▸ ACTION ITEM A:
In the commentary on the energy crisis, what main source of electrical power has Brazil lost, and what caused the loss?
▸ ACTION ITEM B:
Write the next part of the commentary on the energy crisis, picking up after its final sentence.

====== READING PASSAGE

Commentary
There are times when politics resembles the theater of the absurd. This is one of those times. We just witnessed the spectacle of heads of state gathering in Glasgow trying to find ways to curtail the production and consumption of fossil fuels at the very time when the people they supposedly represent face a grim, potentially lethal winter due to shortages of those vital fuels.
The situation is far direr overseas.
Due to drought,
Brazil has lost its main source of electrical power—hydropower.
In
China, the shortage of energy has resulted in cities turning off street lights and traffic lights; elevators in high-rise apartment buildings not working; and people suffering carbon monoxide poisoning when ventilation systems in a factory shut down. The shortage also is crippling
production of foodstuffs and industrial metals. The negative consequences include higher food prices ahead, continued disruptions in supply chains, temporarily shuttered factories, and so on.
Blackouts may become “the new normal.”“Schools, hospitals and clinics could also be much chillier—and deadlier. At 11¢ per kilowatt-hour (average U.S. business rate), a 650,000-square-foot hospital would pay about $2.2 million annually for electricity. At 25¢ per kWh (UK), the annual cost jumps to $5 million; at 35¢ per kWh (Germany), to $7 million! Those soaring costs would likely result in employee layoffs, higher medical bills, reduced patient care, colder conditions, and more deaths,” Paul Driessen wrote for
The Heartland Institute.
The severity of this energy crisis is largely attributable to short-sighted government policies. Tilting at the windmills of an imaginary future global warming catastrophe, governments have impeded and restricted the production of fossil fuels. I’m willing to grant the possibility that so-called “renewable” energy sources (more accurately, “intermittent” energy sources) may someday replace fossil fuels, but the policies that have been restricting fossil fuel production before intermittent sources have come online fast enough to meet the global demand for energy are inhumane.
The juxtaposition of the Biden administration reaffirming and ramping up its anti-fossil fuels agenda at the very time when the world is dangerously short of energy supplies is appalling. Team Biden seems totally oblivious and indifferent to the grim reality that low energy supplies are endangering people’s lives.
When a
Bloomberg interviewer asked the straightforward question of what her plan was “to increase oil production in America,” Energy Secretary Jennifer Granholm responded with a belly laugh. I half expected her to cackle, “Let them eat cake.” Instead, she dodged the question by saying that she didn’t have a magic wand to wave that would compel the Organization of the Petroleum Exporting Countries (OPEC) to increase production. Of course, nobody expects her to increase OPEC’s production. She’s the secretary of energy for the United States, not for foreign countries. But then, too, she’s a liberal progressive, and, true to her ideology, she expects others to do the helpful things that she herself could do.

============
====== SOURCE DATA

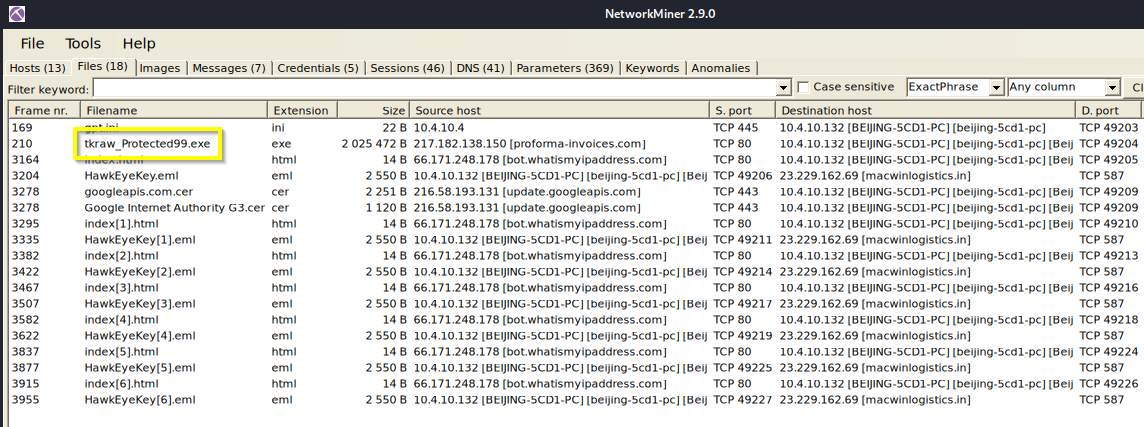
Task: Select the Anomalies tab
Action: [x=721, y=68]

============

▸ EXERCISE RESPONSE A:
Brazil has lost hydropower because of drought.

▸ EXERCISE RESPONSE B:
It’s embarrassing to see the president of the United States, so soon after the shameful, incompetent withdrawal from Afghanistan, implore OPEC to increase its production when our own country has the capacity to meet all our own and some of the world’s expanding energy needs. I wrote over a decade ago that the United States, by virtue of massive reserves of coal, oil, and natural gas, is the
world’s energy superpower. There have been large additional discoveries since then, and President Donald Trump’s policies led to energy independence for our country—an independence since torpedoed and jettisoned by the Biden administration.
Realizing that a major reason for his plummeting popularity is the rapidly rising cost of fossil fuels, President Joe Biden has adopted a
pathetic public relations strategy: “I have directed my National Economic Council to pursue means to try to further reduce these [rising energy] costs, and have asked the Federal Trade Commission to strike back at any market manipulation or price gouging in this sector.”
How economically ignorant this president is! The reason energy costs are soaring is that the president’s own team has undercut energy supplies at every opportunity. If he really wants to discourage higher prices for fossil fuels, he doesn’t need the FTC. All he has to do is back off and let American companies tap into our vast energy resources. If he did, supply would rise and prices would fall. Ah, if only progressives understood economics.
In closing, let’s hope that the pain that Biden and the democratic heads of state in Britain and Europe are causing by their anti-fossil fuel policies will underscore and drive home two vital truths:
One, whatever role fossil fuels may play in humanity’s future, they’re indispensable today.
Two, central economic planning by governments invariably leads to unnecessary impoverishment and suffering. Today’s self-described American socialists are sadly oblivious to the destructiveness of their agenda, but the rest of us need to thwart their objectives before it’s too late.
Views expressed in this article are opinions of the author and do not necessarily reflect the views of The Epoch Times.